A tugboat is stuck on a sandbar in the Gastineau Channel with no place to go.
The 107-foot tugboat Lumberman has been stranded since May 5, and its removal is a state — not city — matter, said City and Borough of Juneau Docks and Harbors Port Director Carl Uchytil. Uchytil said any possible removal would fall under the jurisdiction of the Alaska Department of Natural Resources Division of Mining, Land and Water due to the vessel’s location.
“Right now, as it stands, (the city) would have no authority to impound the vessel based on legal standing and legal precedent,” Uchytil said.
City officials have struggled to make contact with Lumberman’s owner, whom they identified as Brenden Mattson. Harbormaster Dave Borg said he doesn’t have a phone number for the owner of the boat.
The tug, called the Lumberman, was built in 1941 and came to Juneau in 1998, according to TugBoatInformation.com.
A letter from Docks & Harbors dated Sept. 6, 2017 requested that Mattson move the Lumberman from near Aurora Harbor. The minutes from the Sept. 20, 2017 Docks & Harbors board meeting, the previous owner of the boat traded it to Mattson sometime prior to summer 2017. Mattson did not have the means to move the Lumberman at the time, the minutes state.
U.S. Coast Guard Lt. Kristen Zelman said the Coast Guard has been in contact with the state and city on what to do with the vessel, but there has not yet been an agreement on a timeline for when, legally, it can be towed away.
The vessel, Zelman said, is the same vessel that was anchored at Aurora Harbor before it drifted to its current location. The Coast Guard boarded the vessel in January and found oily waste and other hazardous materials on the boat, Zelman said. Those materials were removed.

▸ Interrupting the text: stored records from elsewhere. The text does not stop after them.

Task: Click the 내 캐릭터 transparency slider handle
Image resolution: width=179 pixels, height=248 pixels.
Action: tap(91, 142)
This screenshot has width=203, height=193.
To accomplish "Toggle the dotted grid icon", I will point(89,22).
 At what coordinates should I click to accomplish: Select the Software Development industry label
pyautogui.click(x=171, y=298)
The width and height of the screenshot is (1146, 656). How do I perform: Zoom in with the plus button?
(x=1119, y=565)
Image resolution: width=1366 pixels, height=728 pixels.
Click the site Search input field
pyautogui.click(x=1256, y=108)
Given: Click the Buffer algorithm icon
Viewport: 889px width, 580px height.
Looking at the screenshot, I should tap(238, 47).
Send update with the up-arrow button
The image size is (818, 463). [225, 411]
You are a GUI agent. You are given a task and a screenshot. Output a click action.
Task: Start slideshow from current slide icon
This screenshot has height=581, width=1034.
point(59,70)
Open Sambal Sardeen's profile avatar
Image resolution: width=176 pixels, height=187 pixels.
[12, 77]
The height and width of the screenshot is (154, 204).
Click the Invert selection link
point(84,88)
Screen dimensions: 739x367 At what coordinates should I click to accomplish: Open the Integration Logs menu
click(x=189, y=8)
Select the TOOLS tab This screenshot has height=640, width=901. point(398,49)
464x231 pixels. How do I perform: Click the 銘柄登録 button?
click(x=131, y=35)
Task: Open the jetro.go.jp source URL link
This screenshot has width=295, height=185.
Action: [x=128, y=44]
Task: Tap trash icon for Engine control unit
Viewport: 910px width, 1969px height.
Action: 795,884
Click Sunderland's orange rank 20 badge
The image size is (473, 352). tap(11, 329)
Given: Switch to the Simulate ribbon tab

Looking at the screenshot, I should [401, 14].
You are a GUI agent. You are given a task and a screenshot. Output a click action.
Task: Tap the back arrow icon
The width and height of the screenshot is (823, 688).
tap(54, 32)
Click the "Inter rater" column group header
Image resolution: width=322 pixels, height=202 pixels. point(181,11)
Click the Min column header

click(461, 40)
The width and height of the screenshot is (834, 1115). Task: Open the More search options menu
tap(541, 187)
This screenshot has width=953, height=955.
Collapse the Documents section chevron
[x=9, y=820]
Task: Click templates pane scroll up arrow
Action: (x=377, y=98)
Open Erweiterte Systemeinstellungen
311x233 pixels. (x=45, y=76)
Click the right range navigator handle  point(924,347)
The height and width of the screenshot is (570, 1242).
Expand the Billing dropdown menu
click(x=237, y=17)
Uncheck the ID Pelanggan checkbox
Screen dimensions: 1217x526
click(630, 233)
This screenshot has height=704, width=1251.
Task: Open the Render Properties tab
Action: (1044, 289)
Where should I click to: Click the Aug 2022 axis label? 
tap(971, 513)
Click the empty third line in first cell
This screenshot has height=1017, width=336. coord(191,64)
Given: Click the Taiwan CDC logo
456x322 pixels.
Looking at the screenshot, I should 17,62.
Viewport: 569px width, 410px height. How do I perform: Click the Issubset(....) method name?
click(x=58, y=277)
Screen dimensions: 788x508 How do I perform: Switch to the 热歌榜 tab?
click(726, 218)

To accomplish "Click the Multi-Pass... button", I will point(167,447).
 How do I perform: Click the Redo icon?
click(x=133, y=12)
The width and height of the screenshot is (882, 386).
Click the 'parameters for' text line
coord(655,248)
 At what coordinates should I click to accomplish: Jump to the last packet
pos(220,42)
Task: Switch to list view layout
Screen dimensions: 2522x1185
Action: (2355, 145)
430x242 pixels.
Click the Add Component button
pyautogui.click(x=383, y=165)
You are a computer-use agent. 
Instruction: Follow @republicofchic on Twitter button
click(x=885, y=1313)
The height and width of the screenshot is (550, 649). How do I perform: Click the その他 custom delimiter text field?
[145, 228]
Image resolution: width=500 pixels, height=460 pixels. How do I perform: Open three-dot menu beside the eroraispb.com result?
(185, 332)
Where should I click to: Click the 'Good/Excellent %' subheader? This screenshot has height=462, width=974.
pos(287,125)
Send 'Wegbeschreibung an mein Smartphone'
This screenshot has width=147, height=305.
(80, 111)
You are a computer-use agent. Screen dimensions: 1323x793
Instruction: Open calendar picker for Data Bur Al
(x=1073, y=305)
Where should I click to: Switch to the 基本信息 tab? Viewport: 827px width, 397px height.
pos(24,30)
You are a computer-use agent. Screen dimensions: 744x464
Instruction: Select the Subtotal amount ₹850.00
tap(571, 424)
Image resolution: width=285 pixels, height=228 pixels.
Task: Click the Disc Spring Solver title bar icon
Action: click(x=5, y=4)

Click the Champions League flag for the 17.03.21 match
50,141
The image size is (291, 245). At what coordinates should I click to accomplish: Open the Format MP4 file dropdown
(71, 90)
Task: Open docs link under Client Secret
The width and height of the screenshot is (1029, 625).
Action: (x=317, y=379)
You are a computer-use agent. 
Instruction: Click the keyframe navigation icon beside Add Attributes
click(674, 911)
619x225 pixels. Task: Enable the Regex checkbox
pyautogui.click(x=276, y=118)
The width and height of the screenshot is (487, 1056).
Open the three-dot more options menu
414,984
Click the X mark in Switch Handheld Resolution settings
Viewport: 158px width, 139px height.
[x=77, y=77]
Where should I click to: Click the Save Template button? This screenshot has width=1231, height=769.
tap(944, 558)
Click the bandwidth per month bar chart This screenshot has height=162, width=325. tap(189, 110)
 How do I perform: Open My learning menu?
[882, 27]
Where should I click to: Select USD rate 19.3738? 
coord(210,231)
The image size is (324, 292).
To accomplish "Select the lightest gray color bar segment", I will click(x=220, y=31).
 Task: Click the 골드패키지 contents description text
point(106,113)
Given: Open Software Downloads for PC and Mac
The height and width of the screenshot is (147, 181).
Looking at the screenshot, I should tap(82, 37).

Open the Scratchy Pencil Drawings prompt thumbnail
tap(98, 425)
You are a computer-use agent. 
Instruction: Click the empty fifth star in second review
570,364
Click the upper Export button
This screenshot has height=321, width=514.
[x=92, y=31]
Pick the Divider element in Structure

When the boat was anchored outside Aurora Harbor, Uchytil said, people were living on it. This past winter, there was also a gillnetter tied to it called the Ellen C., Uchytil said. On the night of Dec. 5, 2017, a 10-foot skiff carrying five people capsized while it was on its way out to either the Lumberman or Ellen C. Uchytil said he didn’t want to speculate which vessel the boat was headed for, but that it was one of the two. When the skiff capsized, five people went into the cold water of Gastineau Channel. The Coast Guard was able to rescue three of them, but two — 50-year-old James Cole and 48-year-old Sheridan “Scott” Stringer — have still not been found.
Uchytil said that to his knowledge, nobody is living on the vessel now.
Gastineau Channel is divided between CBJ, state and federal jurisdiction, Uchytil said, and if the vessel keeps drifting it could end up becoming the Coast Guard’s responsibility instead of DNR’s. The Coast Guard could declare the vessel a hazard if it got in the way of others, Uchytil (a retired Coast Guard captain) said, and could dispose of it.
“The potential for her to drift and be a navigational hazard is real,” Uchytil said.
For now, it will remain in the middle of the channel, closer to Douglas Island than the mainland. As a light rain fell and white-capped waves rolled down the channel Monday, the Lumberman listed a bit to its left.
Uchytil pointed out this isn’t the first time in recent years a tugboat has gotten loose in the channel. In 2015, the 96-foot tugboat Challenger sunk in the channel.